Policies, partnerships and dialogues relating to nutrition must conducted with principles of engagement to protect from inappropriate and vested interests undermining health by implementing strong accountability, monitoring and evaluation mechanisms. At the same time, there should be reference to the need for market-relevant strategies to incentivise industry engagement and change beyond the traditional public health toolbox and consider them as a way to incentivise behaviours and promote change.
Alongside food system policies, government action is needed to promote physical activity. We commend the whole-of-government and whole-of-society approach called for but would like to see greater recognition of the environmental roots of obesity in the actions identified. Policies to facilitate and promote active lifestyles should be implemented and encompass cross-sector, multi-stakeholder collaboration to build walking and cycling infrastructure, increase the access and quality of public open and green spaces, improve road safety, and promote active transport, among other things.
Currently, there is a lack of a robust monitoring and accountability mechanisms to address obesity making it challenging to track progress and hold Member States and other relevant stakeholders accountable. The adoption of an accountability framework to support these recommendations would increase the accountability of governments to act and ensure the necessary resources are available and accessible to all.
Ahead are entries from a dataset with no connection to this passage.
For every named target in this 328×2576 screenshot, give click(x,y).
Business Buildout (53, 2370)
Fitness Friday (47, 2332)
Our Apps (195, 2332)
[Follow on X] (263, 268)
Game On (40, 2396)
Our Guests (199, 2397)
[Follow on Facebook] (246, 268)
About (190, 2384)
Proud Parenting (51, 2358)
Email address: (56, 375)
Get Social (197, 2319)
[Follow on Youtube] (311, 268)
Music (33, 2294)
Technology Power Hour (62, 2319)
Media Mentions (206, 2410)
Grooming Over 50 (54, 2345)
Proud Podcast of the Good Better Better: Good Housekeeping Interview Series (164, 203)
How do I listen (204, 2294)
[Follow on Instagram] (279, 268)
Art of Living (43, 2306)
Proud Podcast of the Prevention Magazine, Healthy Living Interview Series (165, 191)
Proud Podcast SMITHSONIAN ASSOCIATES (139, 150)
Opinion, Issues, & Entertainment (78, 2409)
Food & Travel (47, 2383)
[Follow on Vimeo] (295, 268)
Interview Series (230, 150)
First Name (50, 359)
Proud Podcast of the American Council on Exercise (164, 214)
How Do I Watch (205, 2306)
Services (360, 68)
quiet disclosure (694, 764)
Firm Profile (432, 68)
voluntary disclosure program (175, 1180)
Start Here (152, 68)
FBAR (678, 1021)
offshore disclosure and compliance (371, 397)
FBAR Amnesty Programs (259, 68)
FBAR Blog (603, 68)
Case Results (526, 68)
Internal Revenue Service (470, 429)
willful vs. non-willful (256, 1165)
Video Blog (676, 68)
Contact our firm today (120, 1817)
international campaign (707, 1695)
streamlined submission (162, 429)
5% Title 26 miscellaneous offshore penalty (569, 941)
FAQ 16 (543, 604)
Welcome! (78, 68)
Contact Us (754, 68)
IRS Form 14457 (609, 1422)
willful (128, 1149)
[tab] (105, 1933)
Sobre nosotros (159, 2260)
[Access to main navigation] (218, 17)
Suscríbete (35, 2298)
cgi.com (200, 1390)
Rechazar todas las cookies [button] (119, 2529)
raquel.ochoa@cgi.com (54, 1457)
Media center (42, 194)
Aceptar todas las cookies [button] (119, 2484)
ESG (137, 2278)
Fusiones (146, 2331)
This would also allow for best-practices and draw from previous wins and challenges when developing and implementing new policies/interventions.
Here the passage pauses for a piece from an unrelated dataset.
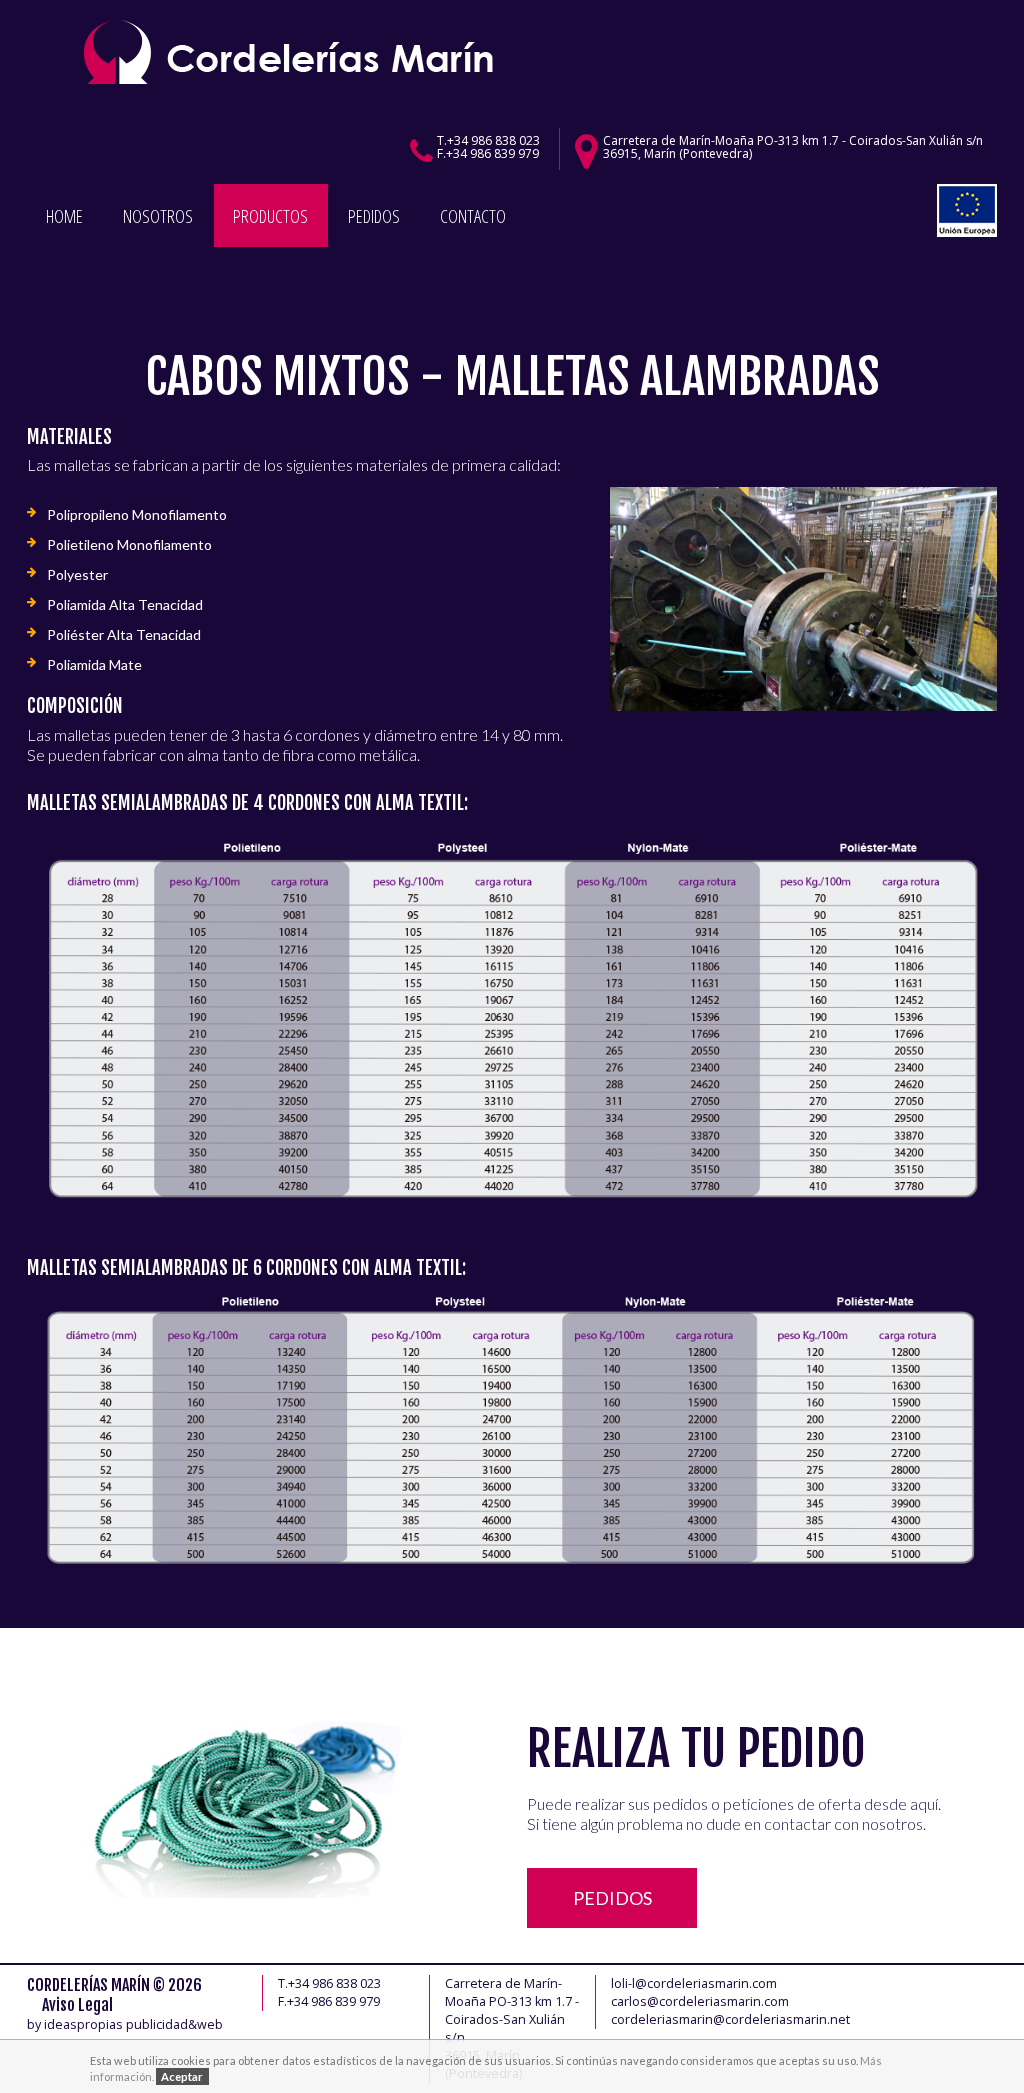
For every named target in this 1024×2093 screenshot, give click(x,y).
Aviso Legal (77, 2005)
Once finalised with comments from World Obesity and input other civil society and member states, these recommendations should be tabled as a Resolution on obesity for the WHA. World Obesity calls on WHO’s Executive Board to adopt this document as a draft resolution to be presented before the 75th World Health Assembly.
As we know from World Obesity reports in 2019 and 2020, no country is on track to meet the WHO targets for overweight and obesity, thus making intermediate and process targets vital for ensuring some progress monitoring and accountability is possible.
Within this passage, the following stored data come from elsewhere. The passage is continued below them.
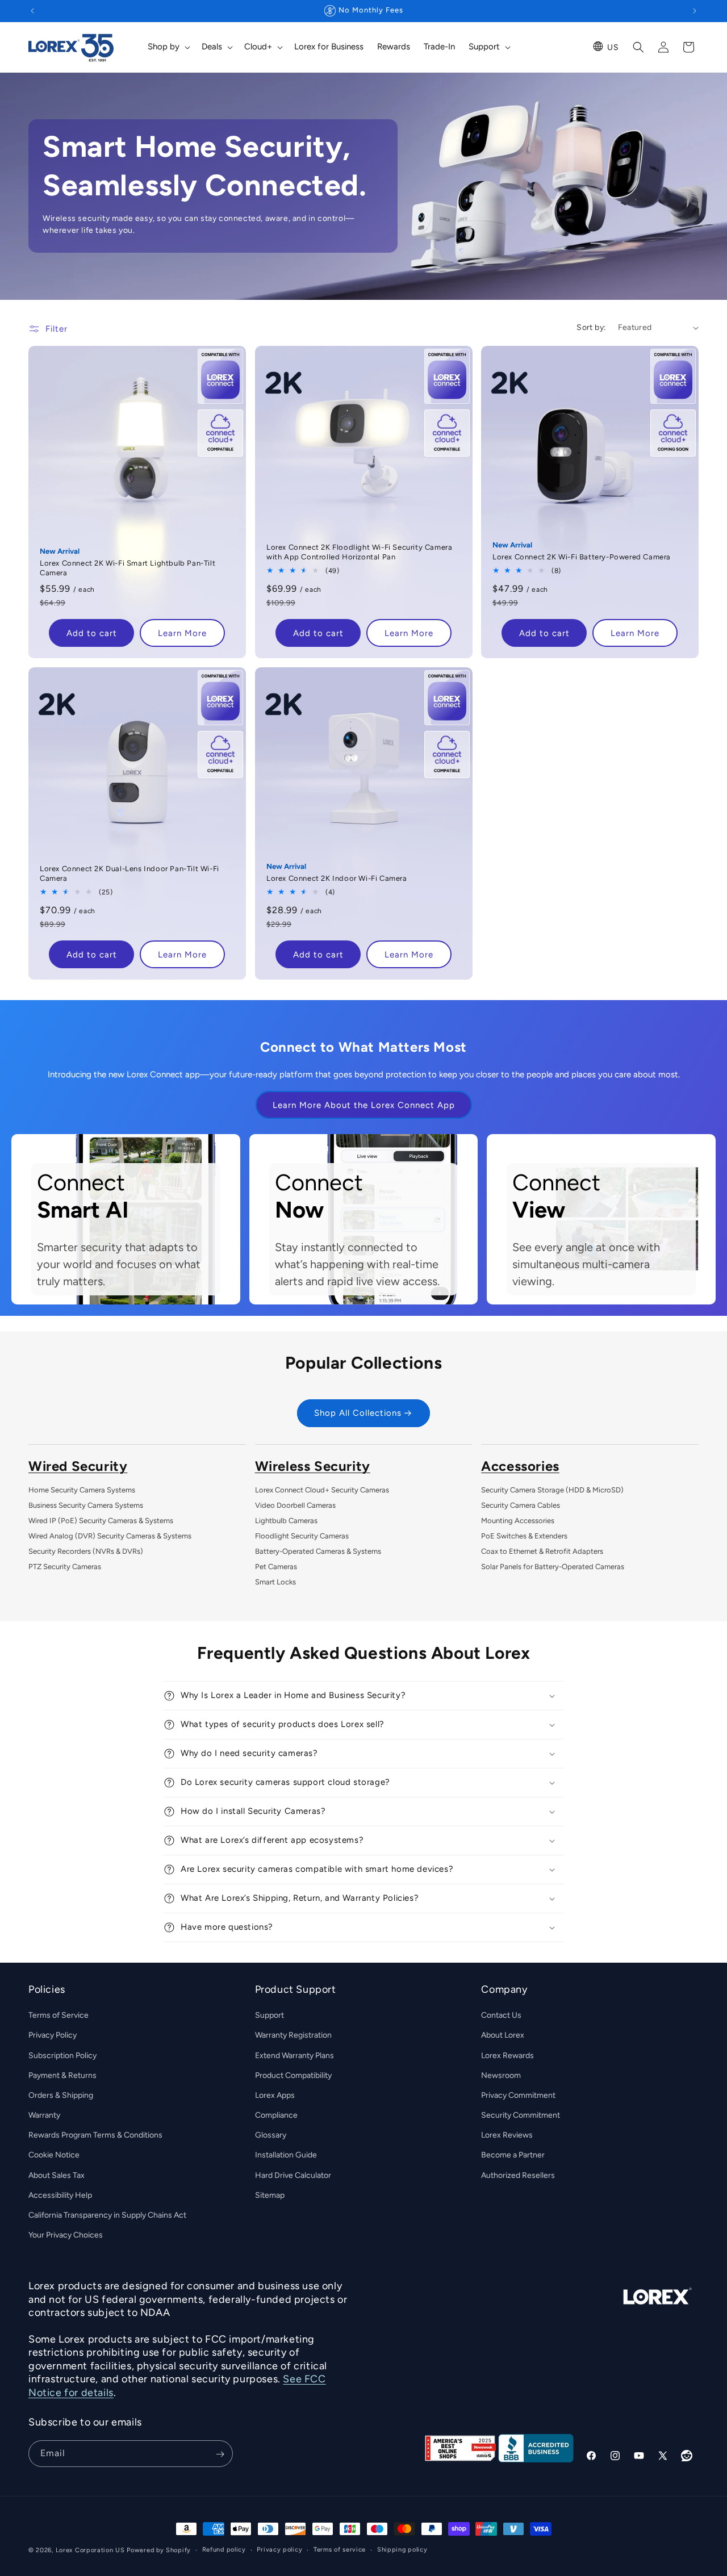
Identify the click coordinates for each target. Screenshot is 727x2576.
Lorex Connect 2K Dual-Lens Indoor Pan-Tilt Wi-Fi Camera (129, 873)
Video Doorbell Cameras (295, 1505)
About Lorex (502, 2035)
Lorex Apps (275, 2095)
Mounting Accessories (517, 1520)
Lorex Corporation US (90, 2550)
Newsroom (501, 2075)
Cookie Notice (54, 2155)
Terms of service (340, 2549)
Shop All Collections (358, 1413)
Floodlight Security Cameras (302, 1536)
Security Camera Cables (520, 1505)
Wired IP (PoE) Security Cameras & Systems (100, 1520)
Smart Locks (275, 1582)
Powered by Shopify (159, 2550)
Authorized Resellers (518, 2175)
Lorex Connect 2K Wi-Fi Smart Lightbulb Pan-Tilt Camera (127, 568)
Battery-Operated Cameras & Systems (318, 1551)
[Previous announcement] (32, 11)
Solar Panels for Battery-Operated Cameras (552, 1566)
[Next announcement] (694, 11)
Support (269, 2015)
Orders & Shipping (60, 2095)
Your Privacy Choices (65, 2235)
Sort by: (591, 327)
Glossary (270, 2135)
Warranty (44, 2115)
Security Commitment (520, 2115)
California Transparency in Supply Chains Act (107, 2215)
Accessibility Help (60, 2195)
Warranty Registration (293, 2035)
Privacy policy (279, 2549)
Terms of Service (58, 2015)
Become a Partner (513, 2155)
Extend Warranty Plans (294, 2055)
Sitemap (270, 2195)
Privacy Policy (52, 2035)
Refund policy (224, 2549)
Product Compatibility (293, 2075)
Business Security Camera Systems (85, 1505)
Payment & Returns (62, 2075)
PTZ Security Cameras (64, 1566)
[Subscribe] (219, 2454)
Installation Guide (286, 2155)
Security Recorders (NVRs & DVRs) (85, 1551)
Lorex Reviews (507, 2135)
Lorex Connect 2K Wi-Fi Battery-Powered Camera (581, 557)
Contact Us (501, 2015)
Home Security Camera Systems (81, 1490)
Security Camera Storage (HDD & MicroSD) (552, 1490)
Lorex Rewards (507, 2055)
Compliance (276, 2115)
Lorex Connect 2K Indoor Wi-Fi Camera (336, 878)
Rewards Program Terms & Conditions (95, 2135)
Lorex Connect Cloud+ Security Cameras (322, 1490)
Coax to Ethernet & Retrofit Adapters (542, 1551)
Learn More (182, 633)
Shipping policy (402, 2549)
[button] (168, 47)
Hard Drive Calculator (293, 2175)
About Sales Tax (56, 2175)
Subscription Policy (62, 2055)
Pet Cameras (276, 1566)
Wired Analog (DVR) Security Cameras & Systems (109, 1536)
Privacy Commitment (518, 2095)
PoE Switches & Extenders (524, 1536)
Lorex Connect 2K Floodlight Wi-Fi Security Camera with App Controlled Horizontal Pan (359, 552)
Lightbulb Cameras (286, 1520)
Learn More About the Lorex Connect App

The proposed targets are good and draw on measures that are monitored by WHO as part of existing programmes of work. However, arguably the targets proposed are conservative, and we would encourage the inclusion of additional targets in line with the recommended actions laid out in the document.
To ensure targets can be monitored in an accountable way, all governments should establish robust surveillance systems, including rolling measurement programmes to identify trends, drivers and priority populations
Two additional targets we propose include:
- The number of countries with national action plans for obesity in adults and children
- The number of health care professionals who have received specialise training in obesity science and management.
Other targets that could be considered include national expenditure on obesity research, number of obesity centres of excellence and number of governments recognising obesity as a disease.